Tuesday, June 26, 2012

Anxiety

This is another subject that I feel very passionately about because it's personal.

Anxiety and depression run on both sides of my family. I've always had a pretty good idea of what depression is, and luckily, I've never really had a problem with it. I feel like the symptoms are more obvious to the person suffering from it, and the people around them. It is serious, and it breaks my heart to think about people who have been suffering from it their whole lives and feel helpless. But it seems like there are a lot of resources out there for depression, whether it's counseling, therapy, medication etc etc.

But...what about anxiety? I feel like it's just another word that gets grouped with depression. It's so different though! It was just another word to me until about a year and a half ago, when I realized that I had it. And that I had had it since I was a little girl. I had a secure childhood, but for some reason I was afraid of everything. Now I looked at my whole life differently. I had made so many decisions based on fear.

Ever since I have discovered this, I've made a goal to work on it. Sometimes, I get so frustrated and feel like I've made no progress. Bear points out to me when I'm having an anxiety attack and I try to calm down. I try to overcome my silly little fears a little at time, like talking to people on the phone that I don't know. It's been a little easier since I've gotten pregnant, because I remind myself that my stress and negative feelings affect my baby too.

And since this discovery, I've met a lot of people who have nicety too, whether they know it themselves or not. A lot of these friends are members of my church. I had a good discussion with Bear and one of our good friends recently. He is about to make a huge life decision, and he shared the complicated story and all of his anxieties about it. Luckily, when I made the decision to marry Bear, I felt peaceful about it, felt peaceful about it the whole time we were engaged, and I've never looked back. But, I totally understood where he was coming from.
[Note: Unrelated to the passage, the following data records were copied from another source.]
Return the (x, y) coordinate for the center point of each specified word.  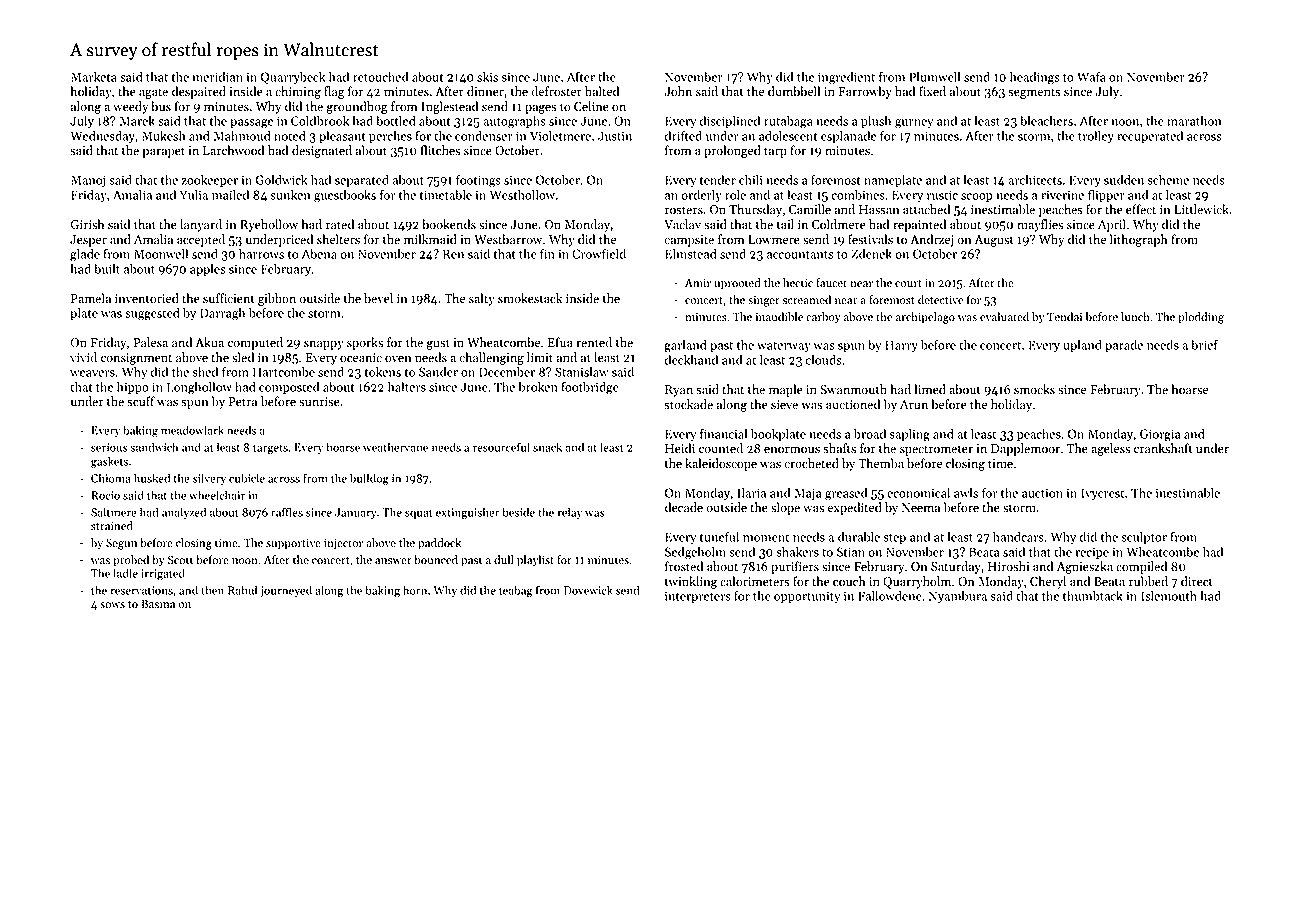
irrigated (163, 574)
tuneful (719, 537)
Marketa (94, 76)
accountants (800, 255)
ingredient (846, 78)
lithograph (1139, 240)
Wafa (1091, 77)
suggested (152, 314)
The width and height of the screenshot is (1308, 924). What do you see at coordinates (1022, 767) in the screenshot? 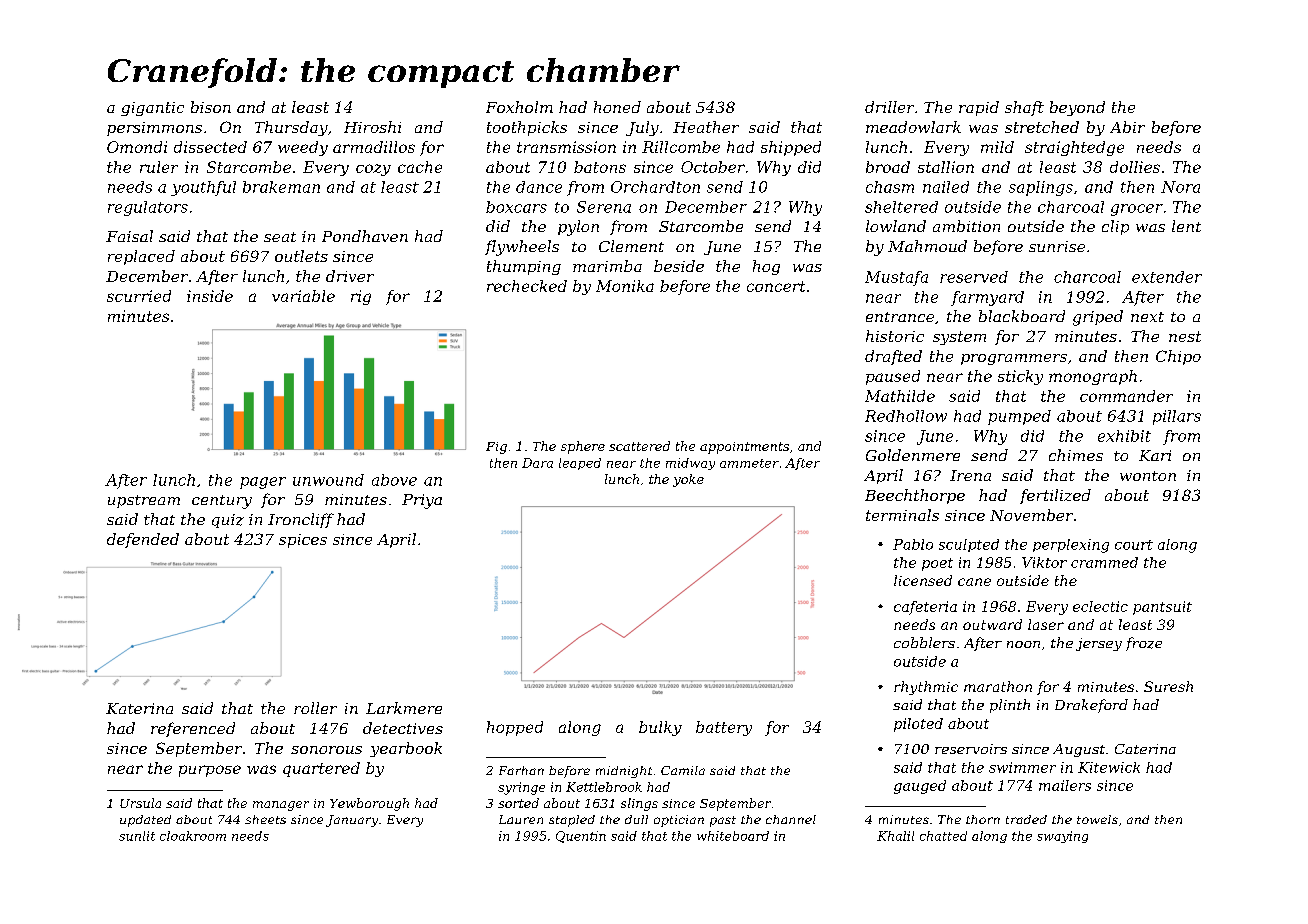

On the other hand, when I stood back and looked at it from a third person point of view, it was so obvious. It's his anxieties that were holding him back. And Heavenly Father doesn't speak to us through anxieties and fears. So guess who does? I've heard over and over that faith is the opposite of fear. But sometimes it's hard to realize that what we're feeling is anxiety, not revelation. The Holy Ghost can't talk to us when we're consumed with anxiety. And like I said in my last post, that's the most important thing. The Lord wants to help us, and if we could just look past our anxieties, we could see that. Easier said than done, though.

I wish we talked about this more at church. I tried to find what the Bretheren have said about it, but I haven't found much. I really want to read this book, Meet Your Happy Chemicals: Dopamine, Endorphin, Oxytocin, Serotonin by Loretta Graziano Breuning. I'd really like some feedback. What has helped you, what articles or books have you read?

1 comment:

Mary said...

Anxiety is like speeding, You might be going way to fast but you don't seem to notice it as long as nothing is in your path and the road is straight. But as soon as you encounter an obstacle, things become panicky. A curve in the road, an other car pulls out in front of you, black ice, or a stop sign might cause you to lose control and even crash. That is how anxiety is. You might have anxiety all the time , but you are not aware of it until you encounter an obstacle or challenge.Then you are suddenly aware of it, but by that time you are out of control. Some people don't have a speedometer that works, so they are not aware that they are anxious until it is out of control. Sometimes medication is like having a speedometer that can help you monitor your anxiety. But it is never the total answer. You still need to learn the warning signs of speeding before encounter an obstacle. It sounds like Bear can help you realize you are anxious when you might not even realize it your self. Take time to pray at that time and ask for help. Bear might be able to see things that help decrease anxiety that you have never thought of. Isn't it great to be marred to someone who sees us how we are? But remember it is a lot harder to gain control when you are spinning out of control and others yelling to slow down and stop, Then before you have encountered the obstacle in the road. Awareness is the first step and it sounds like you are on the right path.